Change in a Crowded Field
BY Kerry Eleveld
June 10 2009 12:00 AM ET
Anthony Woods may be running for California's 10th congressional seat amid at least eight other candidates, but that's the way he likes it.
"I'm running against the field, and I think it's the best way to approach it," Woods says, noting that the three best-known candidates -- all fellow Democrats -- bear the ignominious distinction of working in the state's capitol. "Right now, Californians give the leadership of Sacramento a 14% approval rating -- I think that clearly helps me."
Woods, an Iraq veteran who was discharged under the military's gay ban just last December, hopes to fill the seat being vacated by the current sponsor of the "don't ask, don't tell" repeal bill, Congresswoman Ellen Tauscher, who has been tapped by President Obama for a position at the State Department.

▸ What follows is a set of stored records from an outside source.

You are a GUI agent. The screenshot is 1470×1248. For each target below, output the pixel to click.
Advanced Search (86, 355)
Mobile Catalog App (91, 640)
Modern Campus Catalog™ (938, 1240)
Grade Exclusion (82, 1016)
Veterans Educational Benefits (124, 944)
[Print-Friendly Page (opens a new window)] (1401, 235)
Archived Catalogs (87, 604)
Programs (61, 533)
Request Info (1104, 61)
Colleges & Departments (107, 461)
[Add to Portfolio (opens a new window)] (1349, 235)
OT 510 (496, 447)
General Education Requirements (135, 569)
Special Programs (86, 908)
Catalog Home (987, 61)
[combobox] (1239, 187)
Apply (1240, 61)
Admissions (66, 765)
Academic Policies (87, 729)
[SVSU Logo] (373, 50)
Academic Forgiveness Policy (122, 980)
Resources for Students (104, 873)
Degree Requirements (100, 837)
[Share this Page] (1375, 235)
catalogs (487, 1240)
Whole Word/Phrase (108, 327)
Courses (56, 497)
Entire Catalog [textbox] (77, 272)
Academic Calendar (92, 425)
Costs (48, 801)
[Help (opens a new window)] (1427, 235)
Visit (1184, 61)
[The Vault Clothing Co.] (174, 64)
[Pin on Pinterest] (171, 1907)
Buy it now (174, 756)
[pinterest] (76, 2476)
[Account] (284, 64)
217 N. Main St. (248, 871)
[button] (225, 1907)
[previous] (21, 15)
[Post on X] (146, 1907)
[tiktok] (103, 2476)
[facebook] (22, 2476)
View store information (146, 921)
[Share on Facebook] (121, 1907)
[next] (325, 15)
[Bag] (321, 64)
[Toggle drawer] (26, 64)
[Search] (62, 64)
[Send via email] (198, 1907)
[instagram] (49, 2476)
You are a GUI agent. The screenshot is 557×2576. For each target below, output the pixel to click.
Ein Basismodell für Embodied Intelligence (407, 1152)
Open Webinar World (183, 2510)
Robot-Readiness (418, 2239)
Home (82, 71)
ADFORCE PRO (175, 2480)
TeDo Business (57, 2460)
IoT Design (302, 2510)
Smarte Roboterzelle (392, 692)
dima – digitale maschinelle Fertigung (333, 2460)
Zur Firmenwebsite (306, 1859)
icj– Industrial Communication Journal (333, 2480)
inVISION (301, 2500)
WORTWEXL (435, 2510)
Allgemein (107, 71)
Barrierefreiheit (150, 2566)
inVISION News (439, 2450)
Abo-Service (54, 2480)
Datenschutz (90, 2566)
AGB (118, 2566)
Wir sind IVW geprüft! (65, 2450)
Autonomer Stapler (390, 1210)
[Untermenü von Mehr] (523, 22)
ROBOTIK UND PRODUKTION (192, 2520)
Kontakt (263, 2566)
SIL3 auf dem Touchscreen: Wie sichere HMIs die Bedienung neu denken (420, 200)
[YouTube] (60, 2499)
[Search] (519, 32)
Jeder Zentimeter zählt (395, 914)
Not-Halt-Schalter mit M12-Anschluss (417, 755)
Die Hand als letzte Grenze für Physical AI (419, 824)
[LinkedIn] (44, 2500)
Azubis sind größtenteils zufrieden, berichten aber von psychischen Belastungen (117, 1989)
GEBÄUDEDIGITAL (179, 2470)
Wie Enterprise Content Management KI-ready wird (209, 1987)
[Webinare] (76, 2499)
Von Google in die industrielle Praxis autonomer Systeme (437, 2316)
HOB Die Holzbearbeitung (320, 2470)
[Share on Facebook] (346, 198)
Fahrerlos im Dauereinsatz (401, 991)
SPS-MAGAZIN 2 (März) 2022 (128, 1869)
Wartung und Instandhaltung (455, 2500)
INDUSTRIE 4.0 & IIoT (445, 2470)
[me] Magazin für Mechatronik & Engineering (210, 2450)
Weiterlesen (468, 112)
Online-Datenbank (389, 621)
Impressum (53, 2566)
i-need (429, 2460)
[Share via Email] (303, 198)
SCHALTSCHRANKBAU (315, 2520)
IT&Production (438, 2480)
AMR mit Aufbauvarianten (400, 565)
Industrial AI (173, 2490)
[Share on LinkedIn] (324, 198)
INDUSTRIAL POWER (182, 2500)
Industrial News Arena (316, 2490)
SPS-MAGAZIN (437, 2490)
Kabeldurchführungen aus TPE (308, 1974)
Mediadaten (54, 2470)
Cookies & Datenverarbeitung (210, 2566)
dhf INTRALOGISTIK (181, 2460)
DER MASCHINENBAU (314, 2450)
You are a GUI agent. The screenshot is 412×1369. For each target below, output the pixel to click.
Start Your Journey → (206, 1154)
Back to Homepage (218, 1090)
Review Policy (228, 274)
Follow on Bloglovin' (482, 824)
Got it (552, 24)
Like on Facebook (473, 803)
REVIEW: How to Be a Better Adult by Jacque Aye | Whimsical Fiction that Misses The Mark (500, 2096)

Accomplishing his goal would make him the first openly gay African-American member of Congress. But the path is far from certain in this race, which features no incumbent, an unusually crowded field (including six Democrats, a Republican, a Green Party candidate, and one "decline to state"), and an open primary that pits all candidates against each other regardless of party affiliation. If no single candidate wins the primary vote with more than 50%, a runoff ensues, with the top candidates from each party squaring off against each other.
"You could be looking at 10 or more candidates," says Todd Stenhouse, senior adviser to Woods, referring to the primary. "But the reality is that it's an overwhelmingly Democratic district, so the conventional wisdom is, that's where the race will be determined."
Woods is the only candidate thus far who was born in the district, and as personal stories go, his is plenty compelling. The 28-year-old was raised in Fairfield by his single mother, a small-business owner who cleans houses for a living. He earned a congressional appointment to the U.S. Military Academy at West Point and, upon graduating, served two tours of duty in Iraq. He then returned to school to get his master's degree from Harvard's Kennedy School of Government and was selected to be a professor of economics at his alma mater, West Point, in 2011.